Our catalogue flag is blunt: Merkle PoR and ISO 27001 sit alongside a multi-billion-dollar US settlement and a founder plea. That history does not mean every withdrawal fails, but it is why we treat Binance as a trading venue, not a long-term vault. Past security incidents are part of the record too. Keep two-factor authentication on, whitelist withdrawal addresses, and move cold-storage-sized balances off-platform when you are done trading.

Before you deposit

Confirm your country is supported, read the fee page for the products you will actually use, and decide how much counterparty risk you are willing to carry overnight. Compare total cost on a typical month of trading, not just the headline maker fee. If you need US access or cannot tolerate custodial risk, cross Binance off the list early rather than halfway through a tax year.

Key details

Maker / taker fee Spot 0.10%/0.10%, lower with BNB and volume tiers
Supported coins 350+
Fiat on-ramps Bank, card, P2P, third-party providers
KYC level required
US allowed
Proof of Reserves y - Merkle-tree PoR published
Order-book depth Deepest global liquidity
Instruments spot, futures, margin, options, staking, earn

Provider FAQs

Can US residents use Binance.com?
No. The global Binance site blocks US persons. Americans need Binance.US or another US-regulated exchange with a different asset list and fee schedule.
Does Binance publish proof of reserves?
Yes.
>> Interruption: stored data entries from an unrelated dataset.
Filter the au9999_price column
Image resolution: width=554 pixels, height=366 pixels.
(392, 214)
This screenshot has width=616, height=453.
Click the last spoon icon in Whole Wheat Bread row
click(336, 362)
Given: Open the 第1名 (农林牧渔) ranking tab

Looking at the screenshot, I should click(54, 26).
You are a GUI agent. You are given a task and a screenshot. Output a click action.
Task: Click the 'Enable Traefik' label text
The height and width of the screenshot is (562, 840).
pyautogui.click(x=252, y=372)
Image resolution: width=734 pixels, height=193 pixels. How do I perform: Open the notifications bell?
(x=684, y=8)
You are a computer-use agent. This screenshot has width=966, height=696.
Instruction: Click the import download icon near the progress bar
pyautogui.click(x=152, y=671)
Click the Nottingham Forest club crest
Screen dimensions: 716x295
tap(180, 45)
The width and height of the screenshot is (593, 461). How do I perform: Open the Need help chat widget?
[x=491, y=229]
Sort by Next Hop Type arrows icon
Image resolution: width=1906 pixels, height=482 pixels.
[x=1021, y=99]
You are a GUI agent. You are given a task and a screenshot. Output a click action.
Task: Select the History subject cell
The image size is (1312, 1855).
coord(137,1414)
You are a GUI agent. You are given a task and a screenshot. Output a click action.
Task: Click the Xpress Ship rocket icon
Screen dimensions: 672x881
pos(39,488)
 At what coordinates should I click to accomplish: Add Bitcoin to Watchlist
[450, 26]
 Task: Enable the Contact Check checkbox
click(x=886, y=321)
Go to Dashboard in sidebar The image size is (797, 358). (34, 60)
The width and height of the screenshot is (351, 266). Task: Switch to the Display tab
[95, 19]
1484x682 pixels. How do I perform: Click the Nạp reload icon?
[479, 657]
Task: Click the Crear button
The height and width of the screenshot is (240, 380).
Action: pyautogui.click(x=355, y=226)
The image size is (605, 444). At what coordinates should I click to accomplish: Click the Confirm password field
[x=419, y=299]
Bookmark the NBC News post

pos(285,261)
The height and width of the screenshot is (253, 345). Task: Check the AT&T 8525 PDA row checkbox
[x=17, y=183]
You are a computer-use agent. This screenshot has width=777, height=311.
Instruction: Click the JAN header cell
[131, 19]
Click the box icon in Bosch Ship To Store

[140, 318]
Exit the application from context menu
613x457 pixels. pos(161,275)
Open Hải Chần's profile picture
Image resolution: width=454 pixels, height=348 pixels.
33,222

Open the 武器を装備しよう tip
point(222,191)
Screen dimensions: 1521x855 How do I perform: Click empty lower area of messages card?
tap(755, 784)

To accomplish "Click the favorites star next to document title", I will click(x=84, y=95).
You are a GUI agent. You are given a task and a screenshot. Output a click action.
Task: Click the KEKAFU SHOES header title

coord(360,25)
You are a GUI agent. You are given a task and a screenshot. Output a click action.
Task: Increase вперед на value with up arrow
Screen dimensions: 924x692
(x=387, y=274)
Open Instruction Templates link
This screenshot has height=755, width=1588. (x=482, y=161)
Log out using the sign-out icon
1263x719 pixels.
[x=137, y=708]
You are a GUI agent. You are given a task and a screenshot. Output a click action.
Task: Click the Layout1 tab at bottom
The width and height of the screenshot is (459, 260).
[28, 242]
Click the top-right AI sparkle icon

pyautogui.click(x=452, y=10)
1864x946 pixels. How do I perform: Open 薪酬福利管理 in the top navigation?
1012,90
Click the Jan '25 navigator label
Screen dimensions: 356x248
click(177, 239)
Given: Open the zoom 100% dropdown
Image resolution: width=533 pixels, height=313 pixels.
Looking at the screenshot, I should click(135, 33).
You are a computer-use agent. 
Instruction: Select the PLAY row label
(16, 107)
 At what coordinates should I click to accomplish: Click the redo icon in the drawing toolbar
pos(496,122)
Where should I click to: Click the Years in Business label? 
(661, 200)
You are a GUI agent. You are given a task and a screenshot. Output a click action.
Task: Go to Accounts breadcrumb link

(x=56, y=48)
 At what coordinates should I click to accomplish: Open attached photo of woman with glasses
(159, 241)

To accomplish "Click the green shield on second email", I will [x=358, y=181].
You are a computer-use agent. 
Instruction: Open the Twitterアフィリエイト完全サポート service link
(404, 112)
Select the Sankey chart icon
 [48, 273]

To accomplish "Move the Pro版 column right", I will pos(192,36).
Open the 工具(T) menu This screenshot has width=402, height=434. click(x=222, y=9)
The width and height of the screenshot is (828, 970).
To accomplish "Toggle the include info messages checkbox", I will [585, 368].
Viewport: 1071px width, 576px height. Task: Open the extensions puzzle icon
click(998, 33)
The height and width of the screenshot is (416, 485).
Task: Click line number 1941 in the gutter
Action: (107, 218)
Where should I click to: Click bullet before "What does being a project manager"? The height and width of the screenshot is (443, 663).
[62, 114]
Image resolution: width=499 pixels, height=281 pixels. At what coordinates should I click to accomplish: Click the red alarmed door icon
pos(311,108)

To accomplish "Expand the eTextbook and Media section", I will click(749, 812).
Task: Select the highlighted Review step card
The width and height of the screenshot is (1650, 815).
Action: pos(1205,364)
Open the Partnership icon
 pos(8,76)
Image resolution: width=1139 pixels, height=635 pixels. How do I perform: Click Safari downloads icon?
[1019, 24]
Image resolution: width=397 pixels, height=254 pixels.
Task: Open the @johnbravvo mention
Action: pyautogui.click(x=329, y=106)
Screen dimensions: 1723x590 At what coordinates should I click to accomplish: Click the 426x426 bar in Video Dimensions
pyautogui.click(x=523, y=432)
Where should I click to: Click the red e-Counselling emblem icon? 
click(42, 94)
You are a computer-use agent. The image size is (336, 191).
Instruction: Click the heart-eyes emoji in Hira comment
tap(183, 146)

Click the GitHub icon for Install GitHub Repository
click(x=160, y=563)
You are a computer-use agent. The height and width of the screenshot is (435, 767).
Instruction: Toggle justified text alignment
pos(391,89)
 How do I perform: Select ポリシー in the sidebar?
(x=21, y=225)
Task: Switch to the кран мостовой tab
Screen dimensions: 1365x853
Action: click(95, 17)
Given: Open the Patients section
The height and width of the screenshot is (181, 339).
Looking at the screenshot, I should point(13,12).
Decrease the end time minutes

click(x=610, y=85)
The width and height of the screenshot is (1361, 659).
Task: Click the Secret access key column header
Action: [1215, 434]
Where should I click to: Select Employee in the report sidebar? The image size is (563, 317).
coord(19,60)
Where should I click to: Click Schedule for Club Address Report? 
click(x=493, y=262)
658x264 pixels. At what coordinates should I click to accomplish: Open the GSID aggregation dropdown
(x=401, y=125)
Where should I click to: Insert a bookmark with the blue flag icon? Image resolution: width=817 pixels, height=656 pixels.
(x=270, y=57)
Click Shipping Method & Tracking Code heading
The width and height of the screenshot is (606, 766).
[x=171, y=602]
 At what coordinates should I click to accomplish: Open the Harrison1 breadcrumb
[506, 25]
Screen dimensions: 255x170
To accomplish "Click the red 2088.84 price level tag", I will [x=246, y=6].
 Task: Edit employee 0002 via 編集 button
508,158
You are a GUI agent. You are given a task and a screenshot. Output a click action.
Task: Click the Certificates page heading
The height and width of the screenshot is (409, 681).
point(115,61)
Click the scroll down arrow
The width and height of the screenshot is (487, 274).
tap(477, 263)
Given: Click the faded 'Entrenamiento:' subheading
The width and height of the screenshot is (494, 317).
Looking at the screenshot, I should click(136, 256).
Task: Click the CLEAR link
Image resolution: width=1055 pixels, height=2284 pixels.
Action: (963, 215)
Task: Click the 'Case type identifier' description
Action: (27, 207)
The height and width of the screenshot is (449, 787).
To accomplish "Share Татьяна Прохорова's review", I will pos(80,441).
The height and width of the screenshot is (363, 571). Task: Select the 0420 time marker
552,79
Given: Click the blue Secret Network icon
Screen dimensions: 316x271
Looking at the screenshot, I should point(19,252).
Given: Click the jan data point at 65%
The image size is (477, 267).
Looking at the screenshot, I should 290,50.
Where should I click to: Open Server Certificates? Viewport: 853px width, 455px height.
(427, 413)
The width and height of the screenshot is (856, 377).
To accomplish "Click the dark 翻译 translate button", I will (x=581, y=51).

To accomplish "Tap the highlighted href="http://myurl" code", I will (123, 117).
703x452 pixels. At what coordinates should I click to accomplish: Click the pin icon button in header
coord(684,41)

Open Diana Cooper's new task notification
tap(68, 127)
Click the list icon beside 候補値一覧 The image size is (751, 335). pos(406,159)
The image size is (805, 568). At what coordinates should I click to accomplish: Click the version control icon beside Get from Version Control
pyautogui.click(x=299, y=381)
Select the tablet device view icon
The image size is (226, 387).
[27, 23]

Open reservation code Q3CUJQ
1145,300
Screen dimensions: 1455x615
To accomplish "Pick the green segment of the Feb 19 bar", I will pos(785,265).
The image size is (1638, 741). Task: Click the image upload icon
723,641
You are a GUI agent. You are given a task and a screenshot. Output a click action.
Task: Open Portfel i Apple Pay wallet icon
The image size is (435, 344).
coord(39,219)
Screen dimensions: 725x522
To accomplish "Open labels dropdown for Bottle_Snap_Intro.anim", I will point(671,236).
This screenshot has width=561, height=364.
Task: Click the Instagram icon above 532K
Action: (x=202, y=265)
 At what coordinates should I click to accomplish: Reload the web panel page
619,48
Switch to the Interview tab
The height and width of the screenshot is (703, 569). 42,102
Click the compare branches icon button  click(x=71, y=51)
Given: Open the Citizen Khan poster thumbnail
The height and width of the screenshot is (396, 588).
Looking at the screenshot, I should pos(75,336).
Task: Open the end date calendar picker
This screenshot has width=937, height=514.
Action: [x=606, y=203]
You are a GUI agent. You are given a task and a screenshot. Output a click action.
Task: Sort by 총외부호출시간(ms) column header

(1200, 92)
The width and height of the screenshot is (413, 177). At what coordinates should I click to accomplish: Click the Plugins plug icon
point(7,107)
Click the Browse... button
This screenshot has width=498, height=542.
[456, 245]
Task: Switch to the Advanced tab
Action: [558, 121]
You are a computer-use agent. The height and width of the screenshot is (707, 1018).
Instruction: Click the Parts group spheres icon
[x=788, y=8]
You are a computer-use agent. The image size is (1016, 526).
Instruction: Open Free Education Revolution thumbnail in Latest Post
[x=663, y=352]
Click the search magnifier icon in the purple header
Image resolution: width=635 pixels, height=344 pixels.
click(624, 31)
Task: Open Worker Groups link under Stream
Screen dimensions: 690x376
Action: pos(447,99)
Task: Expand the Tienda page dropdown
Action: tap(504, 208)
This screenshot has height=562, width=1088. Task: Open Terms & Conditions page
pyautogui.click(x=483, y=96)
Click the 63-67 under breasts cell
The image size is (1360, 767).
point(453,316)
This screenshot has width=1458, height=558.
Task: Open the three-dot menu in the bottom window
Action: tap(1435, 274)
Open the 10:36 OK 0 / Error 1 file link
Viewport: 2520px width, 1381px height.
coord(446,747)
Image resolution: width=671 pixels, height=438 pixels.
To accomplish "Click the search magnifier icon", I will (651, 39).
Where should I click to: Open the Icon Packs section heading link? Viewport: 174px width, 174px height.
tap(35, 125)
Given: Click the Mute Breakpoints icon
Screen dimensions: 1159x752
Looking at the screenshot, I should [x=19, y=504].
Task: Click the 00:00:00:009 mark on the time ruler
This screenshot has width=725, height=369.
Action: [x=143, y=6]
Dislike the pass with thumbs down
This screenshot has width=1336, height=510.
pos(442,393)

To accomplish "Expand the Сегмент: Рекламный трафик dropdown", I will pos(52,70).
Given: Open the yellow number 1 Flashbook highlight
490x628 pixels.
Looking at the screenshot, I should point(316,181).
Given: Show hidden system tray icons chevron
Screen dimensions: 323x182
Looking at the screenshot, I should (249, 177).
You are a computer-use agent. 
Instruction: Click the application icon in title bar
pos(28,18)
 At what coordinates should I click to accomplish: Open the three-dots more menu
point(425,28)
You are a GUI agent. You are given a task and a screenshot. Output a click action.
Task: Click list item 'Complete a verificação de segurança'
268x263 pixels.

Binance runs Merkle-tree proof-of-reserves reporting. Use it as a transparency check, but still withdraw long-term holdings to self-custody if that is your policy.
Is Binance non-custodial?
No. Binance holds customer assets for trading and earn products. You trust its security and solvency for anything kept on the platform.
What should I know about Binance's regulatory history?
Our catalogue notes a large US DOJ/FinCEN settlement and related compliance fallout. That is part of why US users are segregated to Binance.US and why some banks remain cautious.
What fees matter most on Binance?
Spot maker/taker tiers, spread on instant buys, withdrawal network fees, and futures funding if you use derivatives. High-volume traders see lower spot fees; occasional buyers often pay more via spread.
How should I reduce custody risk on Binance?
Enable 2FA and withdrawal address whitelisting, keep only active trading float on the exchange, and move savings-sized balances to a hardware or software wallet you control.

Bottom line

Binance remains a liquidity powerhouse for non-US traders who accept custodial risk and do their own security hygiene. Proof of reserves helps, but it does not replace withdrawals to wallets you control. Match the platform to your jurisdiction and how long you intend to leave funds on-exchange.